→ Work instruction
Continue the commentary on Australia's Defence White Paper past its last sentence.

→ Given text

----

Hugh White is Professor of Strategic Studies at the Australian National Universtiy and a Visiting Fellow at the Lowy Institute of International Policy in Sydney. As New Zealand prepares to undertake its own defence assessment over the coming months, Professor White reflects on the Australian government’s take on potential strategic threats to the region.

Look behind the headlines about Chinese threats and twelve submarines, and you will find in Australia’s new White Paper a strange and uneasy document reflecting strange and uneasy times. The impressive thing about the White Paper is that it raises the big hard questions about Australia’s strategic future.  The disappointing thing is that it then shies away from these questions, and evades the job of providing answers. That tells us something about the Rudd government, which is developing a reputation for avoiding hard decisions. But more fundamentally it shows just how hard the choices that Australia confronts are. There are implications here for New Zealand as well as it launches its own Defence White Paper process this year.

The core message of Canberra’s White Paper is that Australia cannot take for granted that the benign strategic order which has kept Asia so stable and Australia so secure in the decades since Vietnam, will endure. That order has been based on US primacy, which is being challenged by China’s rise. The most important and startling sentence in the document is the one in paragraph 4.23 that says “By some measures China has the potential to overtake the United States as the world’s largest economy by 2020”.

----

→ Entries shown
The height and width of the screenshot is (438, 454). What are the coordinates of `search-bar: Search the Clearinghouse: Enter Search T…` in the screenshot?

----

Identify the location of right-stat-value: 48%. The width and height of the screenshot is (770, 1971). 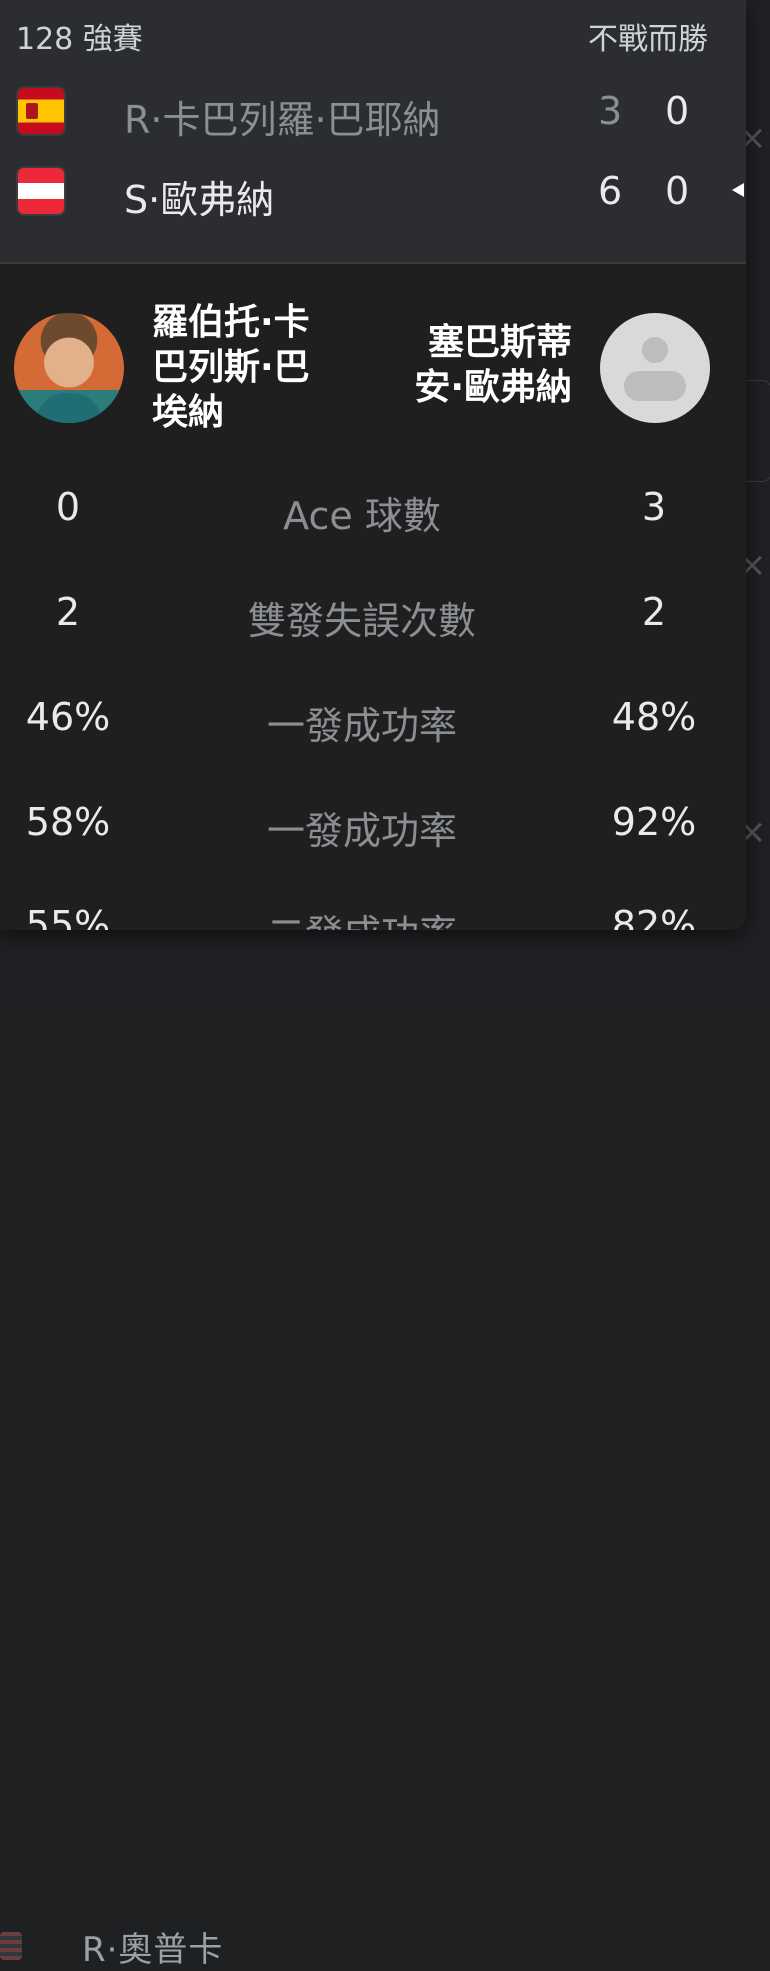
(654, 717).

----

→ Task output
Economic power is the foundation of strategic power, so if that is true, Australia cannot assume that American strategic primacy in Asia will remain uncontested, or that if contested, it will prevail.  Even more disconcertingly, it means we cannot assume that the Anglo-Saxon maritime primacy that has ultimately underwritten Australia’s security since 1788 will last much longer.

The implications of that for Australia’s strategic posture and defence capabilities are profound indeed.  For all the talk of self-reliance, Australia’s defence policy has been absolutely framed by the belief that American primacy places tight limits on the kinds of strategic risks we might face, and especially that we might face alone.  If that primacy fades, we have hard choices to make.  Do we continue to support the US, if it gets drawn into more intense strategic competition with China?  Or do we go it alone?  If we go it alone, do we try to build forces that give us independent strategic weight as a middle power, or do we relegate ourselves to the ranks of the small powers which lack independent strategic weight and must therefore simply hope for the best?

Confronted with these questions, the Rudd government didn’t know what to think.  In places, the White Paper seeks to avoid the implications of China’s rise by asserting a contradictory hope that American power might continue unabated anyway. In other places it hopes that if changes come, they will be decades away and will be preceded by plenty of warning.  Reluctant to spend more money on defence in a fiscal and economic crisis, the government deferred any significant transformation of Australia’s force structure to later decades.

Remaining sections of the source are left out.